Заседание началось, и Оленин в пространной форме изложил суть дела, по которому они здесь собрались, словно вот уже год Комитет Академии не занимался этим самым делом.
Огюст смотрел на холодное, аристократически-тонкое лицо президента Академии, следил за выражением его светлых спокойных глаз и старался понять, чью же сторону он все-таки готов принять, ибо от него зависело многое. Архитектор знал, что Оленин его не любит, но знал и то, что никакая личная неприязнь не заставит этого человека поступить себе во вред…
Покуда Оленин говорил, двери зала заседаний тихо отворились, и, как на грех, обернувшись на их еле слышный скрип, Монферран увидел Антуана Модюи.

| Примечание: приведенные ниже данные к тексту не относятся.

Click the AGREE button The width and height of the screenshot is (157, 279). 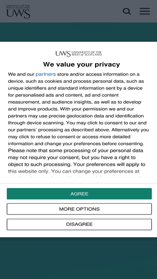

Тот вошел и, неторопливо и осторожно ступая, пробрался к одному из стоявших в дальнем конце зала кресел.
У Огюста тотчас задрожали губы, дрожь появилась в кончиках пальцев. Он заставил себя отвернуться, хотя прекрасно понимал, что ему все равно сейчас придется встать лицом к залу и опять увидеть Тони. Тот, казалось, стал еще красивее за то время, что они не виделись: парадный мундир подчеркивал безупречность его фигуры, черты лица обрели законченную гармонию зрелости.

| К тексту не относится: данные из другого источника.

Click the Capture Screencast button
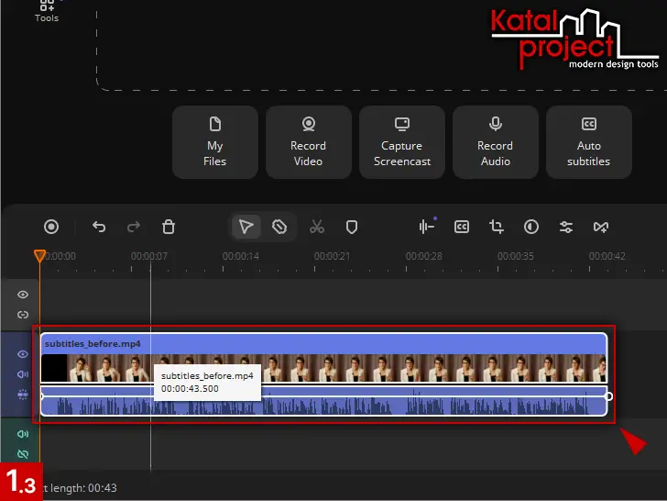The image size is (667, 501). point(401,141)
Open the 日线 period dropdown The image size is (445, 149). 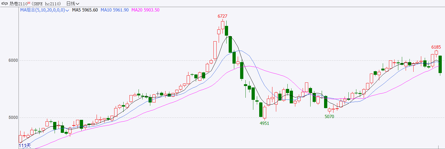tap(73, 4)
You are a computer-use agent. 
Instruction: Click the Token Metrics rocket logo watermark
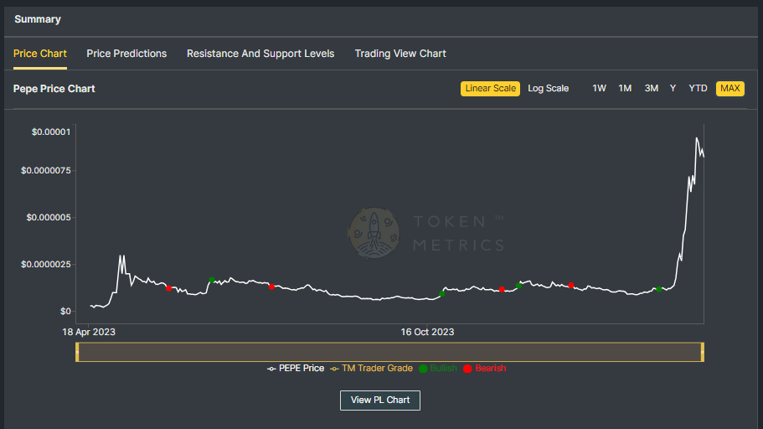click(x=374, y=233)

«У него, верно, множество любовниц!» — подумал вдруг Огюст и едва вслух не засмеялся над собою.
Заметив Модюи, Оленин прервал свою речь и проговорил:
— Быть может, сам господин Модюи, автор рассматриваемой нами записки, пожелает изложить свои обвинения в адрес проекта?
— Нет! — из глубины зала откликнулся Антуан. — Я пришел только как зритель, но не как участник собрания. Долг мой был исполнен, когда я представил мою записку Академии. В ней все сказано.
— В таком случае переходим к рассмотрению изложенных в записке вопросов, — спокойно заключил президент Академии. — Полагаю, для начала следует выслушать автора проекта Исаакиевской церкви господина Монферрана.
Огюст поднялся со своего места и обернулся лицом к залу. Лицо его было невозмутимо, и по залу пролетел, как шелест, удовлетворенный шепот: большинство собравшихся не могли не оценить мужества архитектора.
Он понимал, что говорить нужно по-русски, и потому заговорил медленно, тщательно подбирая каждое слово:
— Все изложенное в записке, господа, было мне давно известно, но я оттого не менее внимательно выслушал сейчас господина президента. Прежде всего, принимая позицию защиты своего проекта, я хочу предложить уважаемому Комитету Академии для большего удобства рассмотреть три вопроса отдельно: во-первых, о фундаменте, который господин Модюи полагает ненадежным, а способ укрепления грунта под ним чрезмерно расточительным; во-вторых, о возможности соединения оставшихся частей старого здания с новым зданием; ну и в-третьих, о сооружении купола нового собора на двух старых и двух новых пилонах при невозможности увеличения расстояния между ними. Эти три вопроса представляются мне принципиальными, все же остальное, что там написано (на слове «там» он невольно презрительно покривил губы, однако тут же спрятал гримасу в улыбке), все же остальное, как мне кажется, к делу отношения не имеет. Согласны ли вы со мною, уважаемая Комиссия?
Комиссия согласилась. Архитектору предложили дать краткие пояснения по всем трем вопросам, прежде чем Комиссия приступит к их рассмотрению.